Ornella ama i cieli di Londra, il caffè con la moka e la panchina di un parco meraviglioso dove ogni giorno incontra Mr George, un anziano signore che ascolta le sue disavventure, legate soprattutto a un uomo che lei non vede da troppo tempo, e che non riesce a dimenticare. A cinquantacinque anni, Ornella si considera una campionessa mondiale di cadute, anche se si è sempre saputa rialzare da sola. Per fortuna può contare su Bernard, il suo vicino di casa, che la osserva da lontano e la conosce meglio di quanto lei conosca se stessa L'ultima batosta, però, è difficile da accettare. La piccola libreria italiana che dirige nel cuore di Hampstead – dove le vere star sono due pesci rossi di nome Russell & Crowe – rischia di chiudere: il proprietario si è preso due mesi per decidere. Lei, che sa lottare, ha imparato anche a lasciarsi aiutare, e così chiama in soccorso la Patti, la sua storica amica milanese – inimitabile compagna di scorribande – che arriva in città con poche idee e tante scarpe, ma sufficiente entusiasmo per trovare qualche soluzione utile a salvare l'Italian Bookshop. La prima è quella di assumere Diego, un ragioniere napoletano bello e simpatico, che fa il barbiere part-time, ha il cuore infranto e le chiama guagliuncelle. Ma proprio quando la libreria ha più bisogno di lei, il destino riporterà Ornella in Italia, a bordo di una Seicento malconcia guidata in modo improbabile dalla Patti. Tra humour inglese e una malinconia tutta italiana, Dimmi che credi al destino è una storia commovente di rinascita e speranza. Ambientato in una Londra dove il cielo cambia sempre colore e l'amore brucia a fuoco lento, Luca Bianchini racconta con il suo stile inconfondibile una storia che non avresti mai pensato di ascoltare, e che assomiglia terribilmente alla vita.

Recensione

Ornella, una donna italiana che ormai da anni vive a Londra, incarna a pieno titolo la metafora delle seconde possibilità, il sentimento genuino ma tuttavia ingenuo che spinge le persone a credere che forse, qualsiasi sia il proprio passato, c'è sempre un’altra chance.
In questa prospettiva si snoda il percorso della trama di questa ultima fatica di Bianchini, che non rinuncia al retrogusto della commedia all’italiana dalla dimensione schematica e semplice, ma comunque godibile.
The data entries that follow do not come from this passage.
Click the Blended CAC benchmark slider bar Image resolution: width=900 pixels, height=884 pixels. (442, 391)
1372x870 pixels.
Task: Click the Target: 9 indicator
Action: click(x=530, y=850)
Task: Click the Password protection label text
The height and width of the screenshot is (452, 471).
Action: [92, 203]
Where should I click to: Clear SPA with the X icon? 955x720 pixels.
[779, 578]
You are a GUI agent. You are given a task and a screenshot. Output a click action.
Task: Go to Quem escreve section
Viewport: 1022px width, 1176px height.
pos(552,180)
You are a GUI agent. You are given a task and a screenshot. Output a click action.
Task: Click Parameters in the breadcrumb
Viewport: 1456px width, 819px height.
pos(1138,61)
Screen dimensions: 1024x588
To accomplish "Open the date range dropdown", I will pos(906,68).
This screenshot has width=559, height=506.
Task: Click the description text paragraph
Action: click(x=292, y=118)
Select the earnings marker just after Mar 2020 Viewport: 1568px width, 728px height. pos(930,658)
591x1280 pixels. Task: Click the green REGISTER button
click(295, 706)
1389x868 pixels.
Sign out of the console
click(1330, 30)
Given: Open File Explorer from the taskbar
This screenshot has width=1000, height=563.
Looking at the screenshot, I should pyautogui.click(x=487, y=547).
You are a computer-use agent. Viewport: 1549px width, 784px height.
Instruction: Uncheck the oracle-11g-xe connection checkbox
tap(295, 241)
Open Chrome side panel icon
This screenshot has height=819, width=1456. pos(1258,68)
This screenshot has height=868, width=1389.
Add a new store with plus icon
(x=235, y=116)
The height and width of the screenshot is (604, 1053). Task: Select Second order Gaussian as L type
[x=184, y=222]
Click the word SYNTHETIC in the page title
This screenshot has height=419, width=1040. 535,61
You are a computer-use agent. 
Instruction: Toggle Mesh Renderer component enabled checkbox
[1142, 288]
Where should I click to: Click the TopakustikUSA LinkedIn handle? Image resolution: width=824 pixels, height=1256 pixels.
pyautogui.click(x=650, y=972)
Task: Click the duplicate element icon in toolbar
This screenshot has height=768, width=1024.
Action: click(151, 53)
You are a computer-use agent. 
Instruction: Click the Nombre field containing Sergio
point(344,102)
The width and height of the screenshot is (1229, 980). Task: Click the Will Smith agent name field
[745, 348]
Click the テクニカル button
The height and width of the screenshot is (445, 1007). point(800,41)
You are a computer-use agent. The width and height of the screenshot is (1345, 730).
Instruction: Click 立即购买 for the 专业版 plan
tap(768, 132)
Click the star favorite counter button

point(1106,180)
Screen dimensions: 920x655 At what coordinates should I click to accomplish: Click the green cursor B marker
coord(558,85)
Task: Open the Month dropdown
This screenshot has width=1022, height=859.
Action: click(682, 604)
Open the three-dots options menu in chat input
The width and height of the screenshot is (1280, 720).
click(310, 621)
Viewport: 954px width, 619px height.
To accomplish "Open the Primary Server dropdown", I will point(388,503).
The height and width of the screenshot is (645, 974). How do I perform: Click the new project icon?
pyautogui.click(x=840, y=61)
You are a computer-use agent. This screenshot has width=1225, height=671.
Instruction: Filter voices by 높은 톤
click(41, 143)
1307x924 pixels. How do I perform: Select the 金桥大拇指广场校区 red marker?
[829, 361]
Dimmi che credi al destino è una storia che si svolge a cavallo tra la caotica capitale inglese, con una miriade di personaggi che ruotano, loro malgrado, attorno alla vita della protagonista, e l’Italia, meta di un viaggio della donna e della sua amica Patti, tra Verona e la Toscana, con l’unico fine di mettere una parola definitiva a tutti i sospesi del passato e cercare di acciuffare il futuro con tutte le conseguenze possibili.
L’ambientazione accompagna sempre la narrazione, legando a filo doppio le scene e le emozioni che sottendono il dialogo o gli accadimenti.

In modo diretto e sempre attento, il romanzo ci racconta i problemi della dipendenza da sostanze, che in un percorso personale di liberazione lasciano dietro di sé drammi e tragedie a volte incalcolabili, ma nel contempo ci rappresenta il modo per risalire la china e rimettersi in carreggiata. Ma al di là delle specifiche peculiarità della biografia di Ornella, il vero e proprio teatro di apparizioni della storia, hanno modo di dare uno spaccato peculiare del mondo nostrano, prettamente italiano: infatti una delle caratteristiche che saltano subito agli occhi è il ritrovarsi, in un modo o nell’altro, dei madrelingua italiani che vivono all’estero e che intessono delle relazioni tra loro, forse proprio per la nostra tendenza a sentire più forti le nostri origini man mano che ci allontaniamo dal nostro contesto di nascita.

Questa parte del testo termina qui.